When trying to boot up KC on the RHEL server, it crashes with the following stacktrace:

17:11:00,204 FATAL [org.keycloak.services] (ServerService Thread Pool -- 58) Error during startup: org.keycloak.component.ComponentValidationException: Failed to generate keys
        at org.keycloak.keycloak-services@15.0.2//org.keycloak.keys.GeneratedRsaKeyProviderFactory.generateKeys(GeneratedRsaKeyProviderFactory.java:123)
        at org.keycloak.keycloak-services@15.0.2//org.keycloak.keys.GeneratedRsaKeyProviderFactory.validateConfiguration(GeneratedRsaKeyProviderFactory.java:103)
        at org.keycloak.keycloak-model-jpa@15.0.2//org.keycloak.models.jpa.RealmAdapter.importComponentModel(RealmAdapter.java:2020)

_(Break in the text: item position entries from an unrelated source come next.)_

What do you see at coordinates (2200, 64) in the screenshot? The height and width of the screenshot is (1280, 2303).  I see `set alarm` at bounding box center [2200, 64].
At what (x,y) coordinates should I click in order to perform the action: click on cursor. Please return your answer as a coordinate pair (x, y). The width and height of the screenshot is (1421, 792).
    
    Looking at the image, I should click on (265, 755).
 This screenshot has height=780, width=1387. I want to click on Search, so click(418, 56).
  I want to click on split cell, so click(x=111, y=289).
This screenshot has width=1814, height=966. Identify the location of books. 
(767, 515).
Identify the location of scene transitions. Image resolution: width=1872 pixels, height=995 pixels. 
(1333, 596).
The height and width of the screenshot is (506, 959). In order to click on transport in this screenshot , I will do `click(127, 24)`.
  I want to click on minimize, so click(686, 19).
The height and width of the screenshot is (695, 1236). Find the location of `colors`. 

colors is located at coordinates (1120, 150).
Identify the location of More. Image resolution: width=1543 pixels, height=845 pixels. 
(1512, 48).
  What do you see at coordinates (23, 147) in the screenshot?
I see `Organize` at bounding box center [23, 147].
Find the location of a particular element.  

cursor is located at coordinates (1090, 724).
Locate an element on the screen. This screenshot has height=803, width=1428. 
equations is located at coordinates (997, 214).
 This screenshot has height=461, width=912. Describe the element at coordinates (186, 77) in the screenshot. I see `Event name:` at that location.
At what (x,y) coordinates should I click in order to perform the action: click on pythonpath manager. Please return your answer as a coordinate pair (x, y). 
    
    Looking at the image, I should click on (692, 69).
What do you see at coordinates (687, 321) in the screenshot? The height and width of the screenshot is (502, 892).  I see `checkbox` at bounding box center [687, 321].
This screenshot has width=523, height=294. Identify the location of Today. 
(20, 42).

        at org.keycloak.keycloak-model-jpa@15.0.2//org.keycloak.models.jpa.RealmAdapter.addComponentModel(RealmAdapter.java:2000)
        at org.keycloak.keycloak-server-spi-private@15.0.2//org.keycloak.models.utils.DefaultKeyProviders.createRsaKeyProvider(DefaultKeyProviders.java:56)
        at org.keycloak.keycloak-server-spi-private@15.0.2//org.keycloak.models.utils.DefaultKeyProviders.createProviders(DefaultKeyProviders.java:36)
        at org.keycloak.keycloak-services@15.0.2//org.keycloak.services.managers.ApplianceBootstrap.createMasterRealm(ApplianceBootstrap.java:90)
        at org.keycloak.keycloak-services@15.0.2//org.keycloak.services.resources.KeycloakApplication$3.run(KeycloakApplication.java:201)
        at org.keycloak.keycloak-server-spi-private@15.0.2//org.keycloak.models.utils.KeycloakModelUtils.runJobInTransaction(KeycloakModelUtils.java:250)
        at org.keycloak.keycloak-services@15.0.2//org.keycloak.services.resources.KeycloakApplication.bootstrap(KeycloakApplication.java:172)
        at org.keycloak.keycloak-services@15.0.2//org.keycloak.services.resources.KeycloakApplication$1.run(KeycloakApplication.java:136)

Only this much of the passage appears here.